I fired off a request to Mr. Bozsik, and he was more than generous, by sending me a copy of his application. He was even more generous, by writing a small conversion program, that allowed me to use the text file that I had from Jason Doucette's program, by reformatting the text, so it could be read by his application. This was almost more than I could have hoped for. This allowed me the obvious advantage of being able to continue from 14,000,000, instead of starting all over and spending another year to get back to the same place.
On August 1, 2001, after 7 months of idleness, I had the chance to follow the quest again.
Mr. Bozsik explains on his web site, that he had already verified his application, by comparing it to the one million digit number on John Walker's site, and the two million digit number, provided by Tim Irvin. He knew that the application's math was correct. That was good news. In order to not waste any time, I went a step farther, and after backing up my 14 million digit number in about 6 locations, I generated a new number with Mr. Doucette's application. I ran it for about 5 minutes, and stopped it at random. I now had a new number that was 73,845 digits long. Then, I set Mr. Bozsik's program to stop at the same iteration that had been reported by Jason's program. A couple of minutes later, I was more than happy to see that it had also generated a number that was 73,845 digits long. This was great news. It meant that there was a pretty good chance everything was going to play nice together. I made the format changes to the two files, by removing the header information, and deleting all of the other formatting in the files. Then, with a bit of anticipation (or maybe it was hesitation. :-) ), I did a file compare on the two files, to search for any differences.
THEY WERE IDENTICAL!!
Now, I had to give them both a lot of credit. I had just proven that both of the programmers knew exactly what they were doing, since both applications, came up with exactly the same result, after a specific number of iterations, using different applications.
A NOTE I GOT FROM JASON: "My program was created in Turbo Pascal 7.0, but the inner loop which does 99.9% of the program's work, was hand coded and hand optimized in assembly language (ASM). So my program was written in Pascal and ASM, just as Istvan's program was written in Delphi (which is actually Pascal) and ASM. So I guess we both made ours in Pascal and ASM! :)"

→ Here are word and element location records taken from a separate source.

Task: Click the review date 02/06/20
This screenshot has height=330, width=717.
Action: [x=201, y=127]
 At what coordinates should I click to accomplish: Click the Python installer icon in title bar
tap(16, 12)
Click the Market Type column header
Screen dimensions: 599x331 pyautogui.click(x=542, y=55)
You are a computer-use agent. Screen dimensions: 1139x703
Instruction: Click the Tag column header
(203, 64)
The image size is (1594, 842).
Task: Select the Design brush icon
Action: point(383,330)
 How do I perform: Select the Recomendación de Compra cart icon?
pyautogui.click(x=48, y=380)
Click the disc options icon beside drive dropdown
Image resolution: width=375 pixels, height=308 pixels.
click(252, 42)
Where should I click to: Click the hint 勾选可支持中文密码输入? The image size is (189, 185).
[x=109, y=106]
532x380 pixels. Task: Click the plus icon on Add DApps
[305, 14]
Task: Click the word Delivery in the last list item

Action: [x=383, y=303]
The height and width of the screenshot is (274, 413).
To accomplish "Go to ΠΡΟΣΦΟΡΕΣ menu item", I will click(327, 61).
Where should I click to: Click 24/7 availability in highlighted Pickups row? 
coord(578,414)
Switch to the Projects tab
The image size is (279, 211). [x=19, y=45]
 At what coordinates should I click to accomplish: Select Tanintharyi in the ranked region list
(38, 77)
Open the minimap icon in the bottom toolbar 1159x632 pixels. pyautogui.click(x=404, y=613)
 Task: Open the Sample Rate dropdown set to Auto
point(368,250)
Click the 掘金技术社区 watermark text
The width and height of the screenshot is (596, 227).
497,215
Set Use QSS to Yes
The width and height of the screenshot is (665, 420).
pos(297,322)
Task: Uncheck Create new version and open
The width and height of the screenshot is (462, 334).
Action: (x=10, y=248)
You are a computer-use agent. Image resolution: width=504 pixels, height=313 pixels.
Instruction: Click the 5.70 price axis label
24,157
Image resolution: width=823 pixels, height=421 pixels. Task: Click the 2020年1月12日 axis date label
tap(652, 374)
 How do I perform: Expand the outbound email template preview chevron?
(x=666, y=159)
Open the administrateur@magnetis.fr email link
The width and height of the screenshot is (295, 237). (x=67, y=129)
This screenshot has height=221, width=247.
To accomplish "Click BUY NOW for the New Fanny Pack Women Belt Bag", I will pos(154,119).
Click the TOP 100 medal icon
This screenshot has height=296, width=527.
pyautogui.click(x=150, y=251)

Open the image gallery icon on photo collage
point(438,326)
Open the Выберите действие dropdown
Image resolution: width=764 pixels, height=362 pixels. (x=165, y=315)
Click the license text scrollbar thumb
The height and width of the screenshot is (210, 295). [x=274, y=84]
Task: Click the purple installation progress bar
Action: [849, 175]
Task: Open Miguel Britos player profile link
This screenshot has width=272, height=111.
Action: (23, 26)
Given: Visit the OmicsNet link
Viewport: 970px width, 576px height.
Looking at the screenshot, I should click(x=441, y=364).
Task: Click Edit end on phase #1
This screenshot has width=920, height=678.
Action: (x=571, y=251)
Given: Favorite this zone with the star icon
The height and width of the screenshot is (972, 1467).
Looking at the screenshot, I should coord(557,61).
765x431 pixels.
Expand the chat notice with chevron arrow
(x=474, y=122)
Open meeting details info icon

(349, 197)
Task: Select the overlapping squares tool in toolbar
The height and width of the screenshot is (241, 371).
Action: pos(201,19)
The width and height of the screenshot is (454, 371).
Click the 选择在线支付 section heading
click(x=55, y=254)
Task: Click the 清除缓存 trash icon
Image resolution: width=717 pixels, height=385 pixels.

As a last verification, I let Mr. Bozsik's application run to 14,000,000, on a second machine, simply to make another, final check against an independent source. When I compared the 14,000,008 digit number that I got from Jason's app, with the one from Istvan, They were identical. That was great news!
As can be seen on the Milestones page, I have been non-stop processing ever since. Thousands and thousands of hours of processing. Hundreds of millions of iterations. It goes on and on.
I have gone on to use faster and faster applications which have been written by different people. You can read more about the different apps on the Software Comparisons page, and about my progress in general on the My Blackboard and Blackboard Archive pages.
How long will I continue The Quest? I'm sure that I will continue, for as long as I have access to a computer, or until the question is solved that it will or will not form a palindrome by some other means. Besides.... It's kind of fun.